[GIVEN PASSAGE]

Book Review: Night Navigation | Books & Authors | Hudson Valley | Chronogram Magazine


Night Navigation
begins with a midnight journey to an upstate New York recovery center near the Canadian border. Del, a visual artist in her early sixties, fears driving at night. The roads are slick with black ice as she takes her son Mark—37 years old, bipolar, a heroin addict—for yet another attempt at recovery. He’s lost his driver’s license and can’t find anyone to drive him to the center in time to claim the single bed that has miraculously opened up.

Former high school English teacher and Gilbertsville resident Ginnah Howard drew on her personal experiences with familial addiction, mental illness, and suicide in writing this first novel, which is undoubtedly one reason the story rings so true. But character-testing personal experience does not a novelist make. What makes this novel shine is the writer’s seemingly effortless ability to bring to the page living, breathing characters, each deeply flawed but trying—when they have strength enough—to do the next right thing.

In chapters that alternate between Del and Mark, the story unfolds easily, though it is anything but an easy story. Yet in the abundance of evident pathology there is never a cheap shot: There’s no attempt at tear-jerking, no poor-me-look-what-I’ve-been-through attitude underlying Howard’s spare prose, which makes the telling all the more powerful.

Del loves her son but is coming to believe that there is nothing left to do for him, and that her attempts to save him may be a part of his problem—and hers. Hard to know which roller coaster you’re riding, she reflects as her life intertwines more and more with her troubled son’s.

[/GIVEN PASSAGE]
[RECORDED INFORMATION]

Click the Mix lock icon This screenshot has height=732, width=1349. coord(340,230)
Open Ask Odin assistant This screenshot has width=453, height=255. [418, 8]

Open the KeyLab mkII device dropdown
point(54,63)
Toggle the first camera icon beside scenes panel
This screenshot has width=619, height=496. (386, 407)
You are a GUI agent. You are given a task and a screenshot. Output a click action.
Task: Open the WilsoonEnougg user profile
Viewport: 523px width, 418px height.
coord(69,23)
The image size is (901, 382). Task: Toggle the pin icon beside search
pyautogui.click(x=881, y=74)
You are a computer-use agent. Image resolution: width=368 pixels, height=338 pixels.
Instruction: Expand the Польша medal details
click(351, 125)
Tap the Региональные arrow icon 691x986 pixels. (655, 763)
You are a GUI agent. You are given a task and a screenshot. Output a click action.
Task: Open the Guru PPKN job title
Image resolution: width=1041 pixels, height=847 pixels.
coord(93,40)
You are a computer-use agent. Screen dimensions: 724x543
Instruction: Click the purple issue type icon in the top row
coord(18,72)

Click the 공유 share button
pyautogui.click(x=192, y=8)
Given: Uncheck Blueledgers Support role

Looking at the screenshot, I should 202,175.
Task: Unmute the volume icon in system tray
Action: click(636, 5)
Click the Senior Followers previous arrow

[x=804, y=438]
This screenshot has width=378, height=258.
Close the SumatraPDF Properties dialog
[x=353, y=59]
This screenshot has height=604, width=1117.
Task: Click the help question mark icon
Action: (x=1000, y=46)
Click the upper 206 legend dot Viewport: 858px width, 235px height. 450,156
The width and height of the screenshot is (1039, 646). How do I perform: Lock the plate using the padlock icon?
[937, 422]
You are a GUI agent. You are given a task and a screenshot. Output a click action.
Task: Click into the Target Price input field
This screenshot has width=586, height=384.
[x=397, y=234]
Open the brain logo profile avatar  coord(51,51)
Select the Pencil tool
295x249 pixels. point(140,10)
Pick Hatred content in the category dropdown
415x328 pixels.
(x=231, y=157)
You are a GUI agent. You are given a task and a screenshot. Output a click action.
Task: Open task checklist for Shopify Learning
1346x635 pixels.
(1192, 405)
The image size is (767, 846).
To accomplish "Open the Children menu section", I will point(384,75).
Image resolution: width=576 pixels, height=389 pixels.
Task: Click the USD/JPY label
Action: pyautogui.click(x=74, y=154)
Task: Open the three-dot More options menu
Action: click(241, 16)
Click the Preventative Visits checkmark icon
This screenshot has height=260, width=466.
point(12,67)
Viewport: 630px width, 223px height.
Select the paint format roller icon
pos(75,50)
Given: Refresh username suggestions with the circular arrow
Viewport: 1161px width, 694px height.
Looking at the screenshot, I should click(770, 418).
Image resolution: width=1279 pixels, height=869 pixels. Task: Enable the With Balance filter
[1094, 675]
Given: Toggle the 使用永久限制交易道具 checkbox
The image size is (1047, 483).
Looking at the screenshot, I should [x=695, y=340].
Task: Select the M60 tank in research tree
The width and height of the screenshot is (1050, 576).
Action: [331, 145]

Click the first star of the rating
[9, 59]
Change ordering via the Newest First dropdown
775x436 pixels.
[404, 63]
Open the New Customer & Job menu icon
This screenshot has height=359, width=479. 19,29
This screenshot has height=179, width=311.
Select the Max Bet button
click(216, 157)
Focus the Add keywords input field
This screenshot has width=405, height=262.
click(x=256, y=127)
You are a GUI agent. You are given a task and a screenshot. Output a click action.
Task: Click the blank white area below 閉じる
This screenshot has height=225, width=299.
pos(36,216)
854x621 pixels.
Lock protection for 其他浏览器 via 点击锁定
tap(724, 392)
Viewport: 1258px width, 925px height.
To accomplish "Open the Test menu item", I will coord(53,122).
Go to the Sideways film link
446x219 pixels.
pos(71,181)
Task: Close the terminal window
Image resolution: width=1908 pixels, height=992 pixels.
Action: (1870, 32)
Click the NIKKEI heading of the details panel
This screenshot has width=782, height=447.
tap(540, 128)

[/RECORDED INFORMATION]

**TASK:** Extend the review of the novel Night Navigation, starting right after its final sentence.

**ANSWER TO THE PROBLEM:**
Mark lives with the knowledge that no matter how many times he’s tried to overcome his addiction, whether honestly or on the scam, he hasn’t yet found the simple secret to living as a functional human being on planet Earth. He despises the medication required to keep him from going off the deep end into depression or leaping into the nonstop recklessness of mania. And when he’s strung out, just like anyone in that condition, he’ll cheat, lie, and steal to feed his habit.

He lights a Camel, takes the smoke all the way down. The comforting hiss of the radiator: radiating, radiating. He reaches over and opens the refrigerator. Shelves of water, juices. Ginger ale. Cold cuts. Withdrawal heaven.

They say it only takes 72 hours to kick. Seventy-two hours for all the opiate to leave the body. Kicking on your own: seventy-two hours of being inside the torture cage, up to your nose in black water—cold, and the dope-snakes biting you all over. But with methadone you pay the piper less. That’s why he’s here.

As Mark bounces in and out of Del’s life, leaving a trail of chaos each time, she struggles to come to terms with the heartbreaking possibility that he may never recover. She wonders, too, how best to reclaim her own life, to separate from his chaos, and to escape the persistence of memory that has dogged her and Mark since he was in his early teens.

It is only when she accepts their past, and the grief it holds for both of them, that they are able to begin forging a path toward a real and lasting recovery.